Arrange as a numbered list the lines of the items below, starting at the line that contains "Identify the location of chevron-up-icon." and ending at the last line of the items, with blank lines omitted and the pictures left out.

Stored items:
•••

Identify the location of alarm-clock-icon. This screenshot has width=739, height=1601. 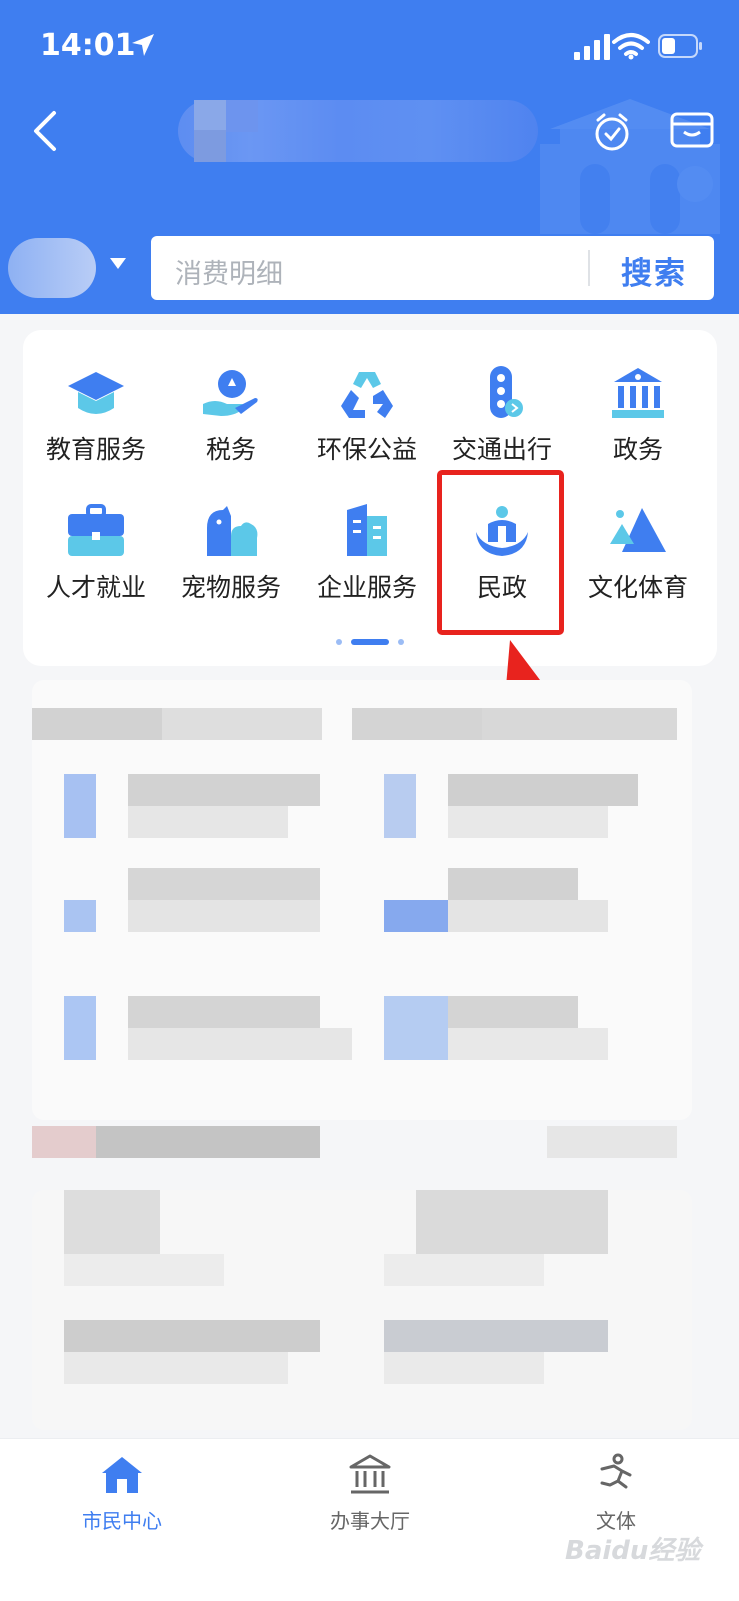
(612, 132).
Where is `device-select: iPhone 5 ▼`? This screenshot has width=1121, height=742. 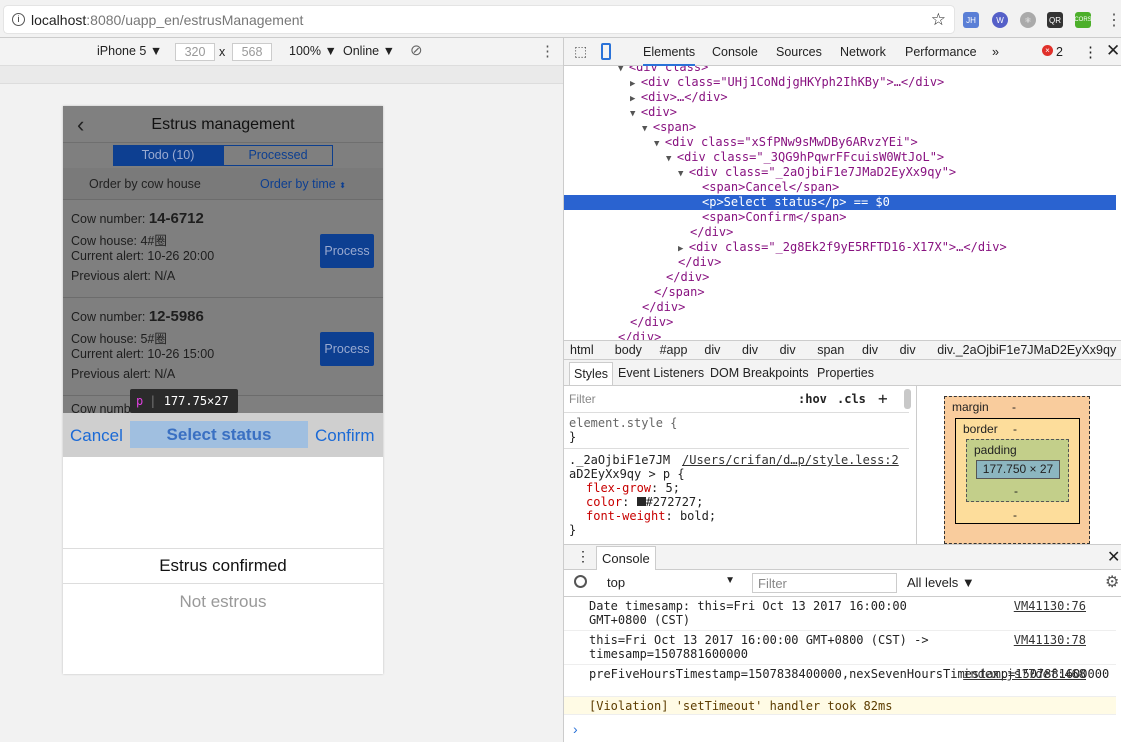
device-select: iPhone 5 ▼ is located at coordinates (130, 51).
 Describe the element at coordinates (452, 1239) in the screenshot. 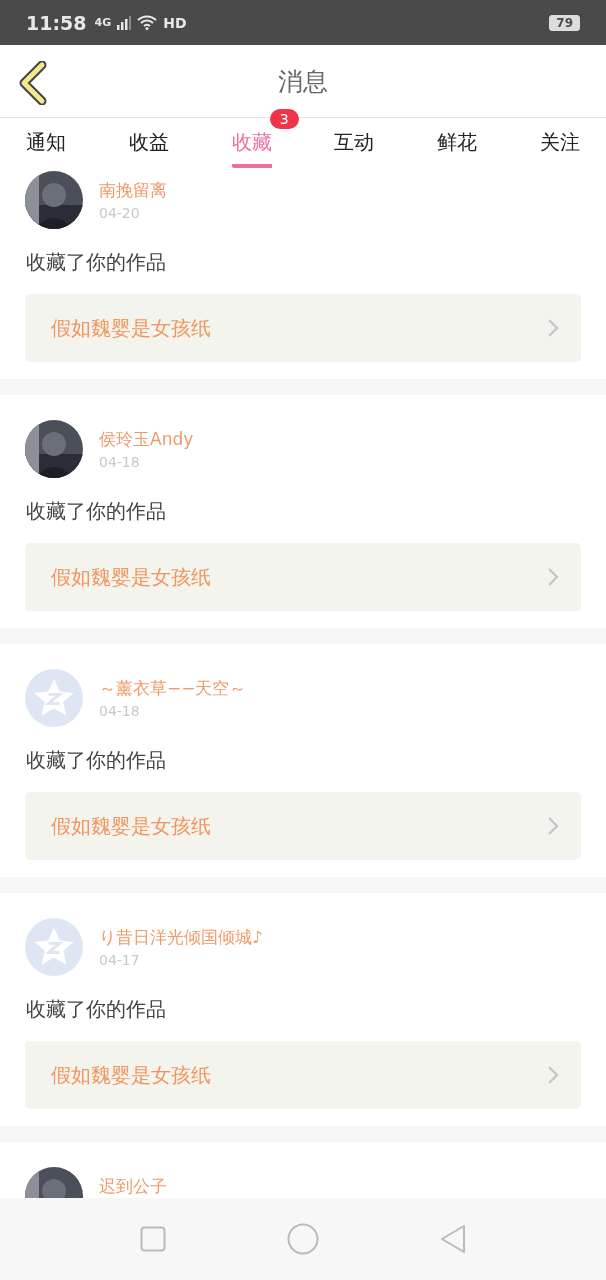

I see `back-nav-icon` at that location.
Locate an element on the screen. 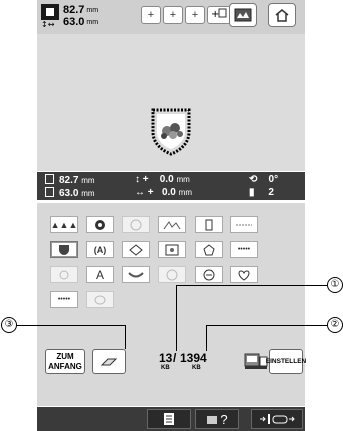 This screenshot has width=343, height=431. memory-total: 1394 is located at coordinates (194, 358).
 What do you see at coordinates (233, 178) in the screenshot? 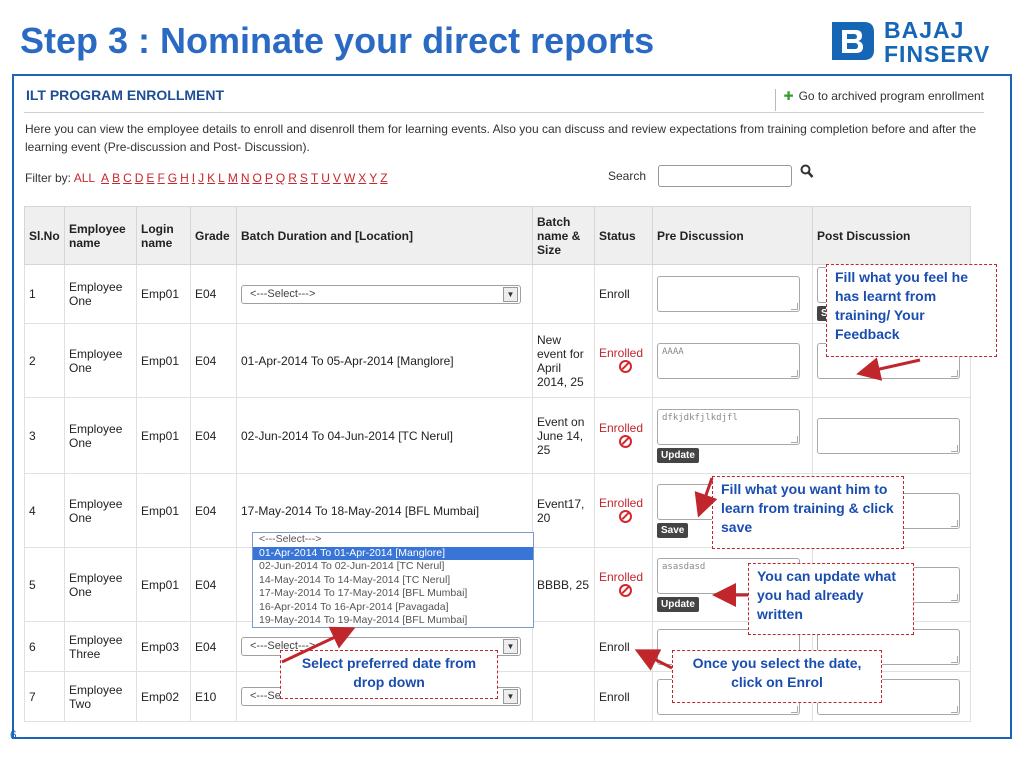
I see `filter-letter-m: M` at bounding box center [233, 178].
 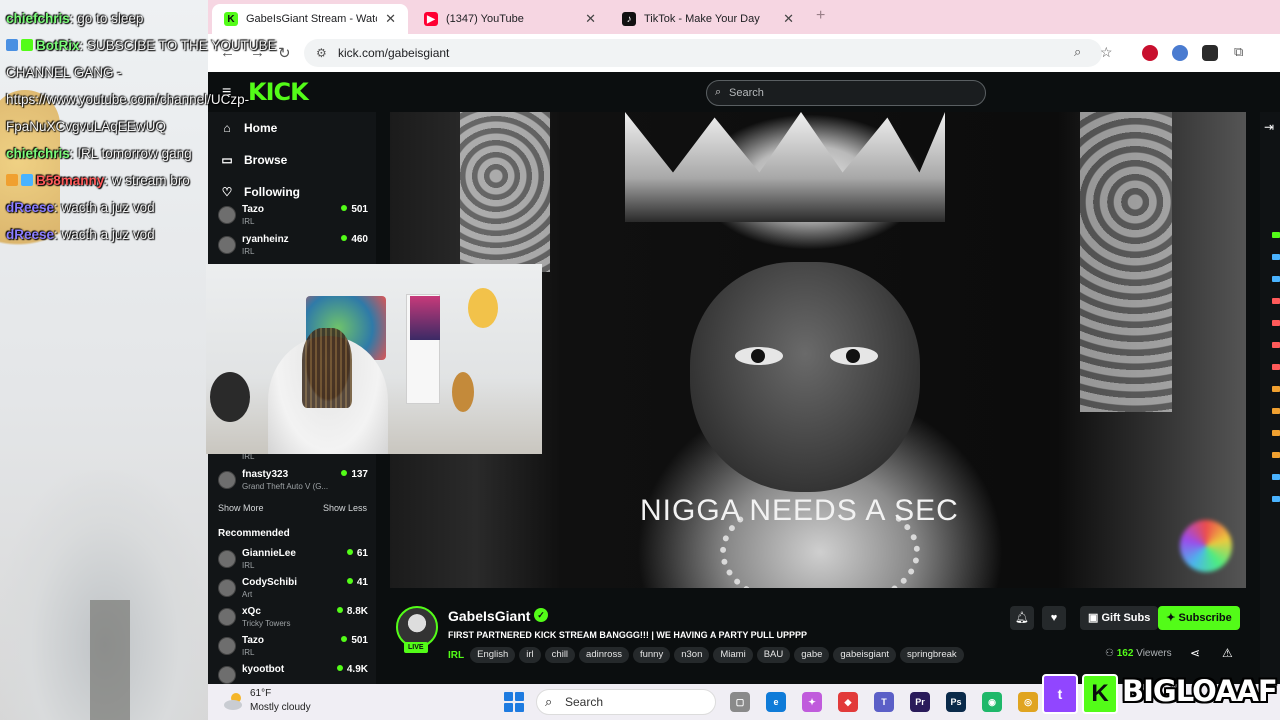 What do you see at coordinates (322, 53) in the screenshot?
I see `site-info-icon: ⚙` at bounding box center [322, 53].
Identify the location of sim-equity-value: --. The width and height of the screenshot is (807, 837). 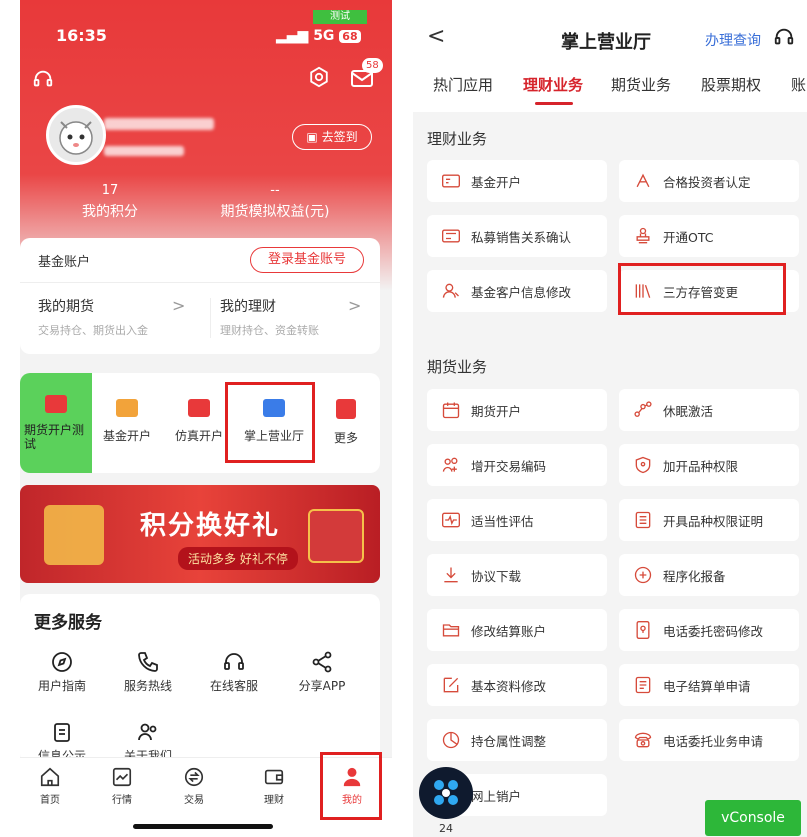
(275, 190).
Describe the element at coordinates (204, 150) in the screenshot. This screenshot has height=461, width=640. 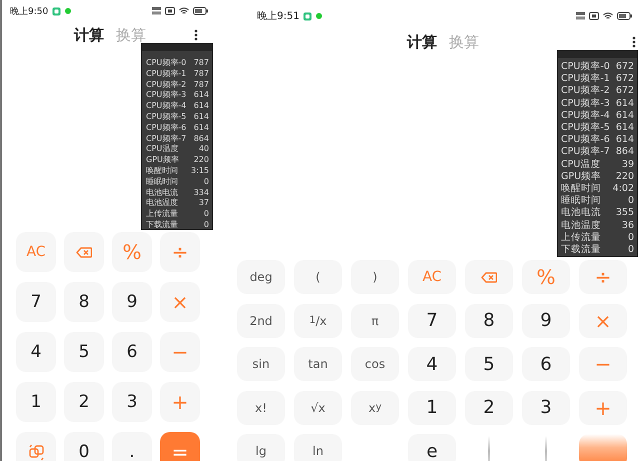
I see `stat-value: 40` at that location.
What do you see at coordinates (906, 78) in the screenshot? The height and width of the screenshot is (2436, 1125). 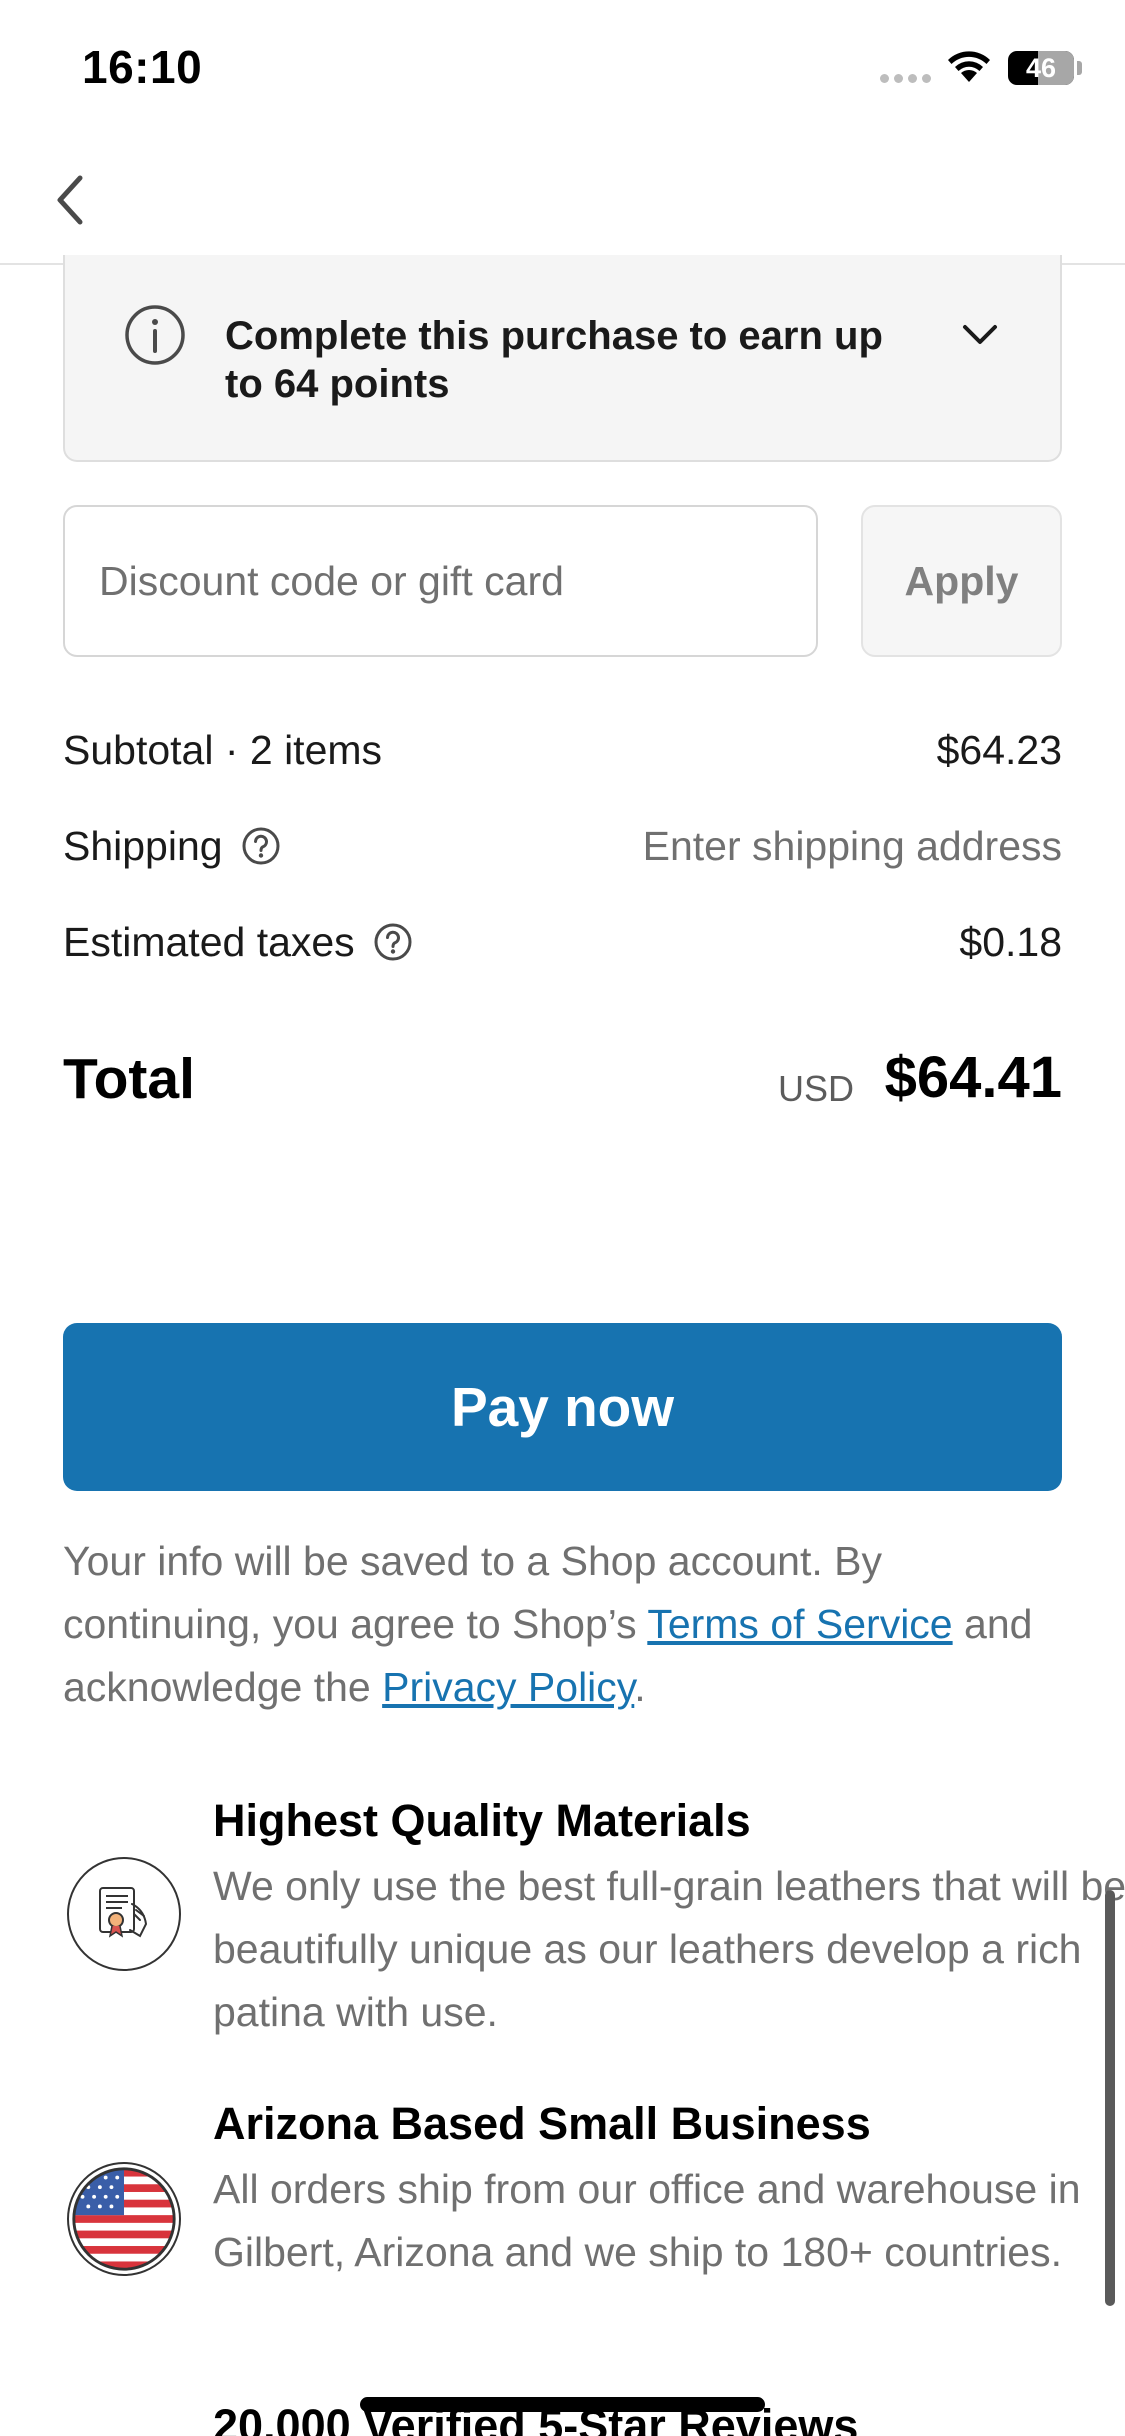 I see `signal-dots-icon` at bounding box center [906, 78].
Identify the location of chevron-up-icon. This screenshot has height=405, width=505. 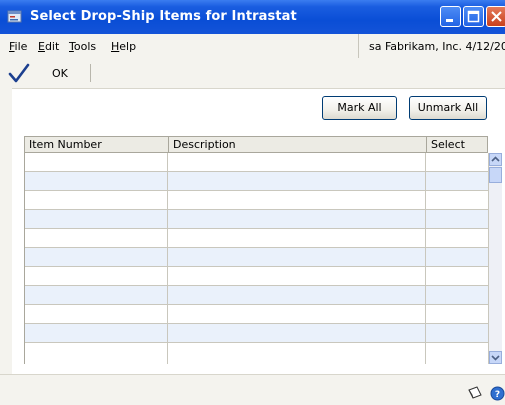
(496, 159).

•••

## SOLVED PROBLEM
1. Identify the location of chevron-up-icon. This screenshot has height=405, width=505. 
2. (496, 159).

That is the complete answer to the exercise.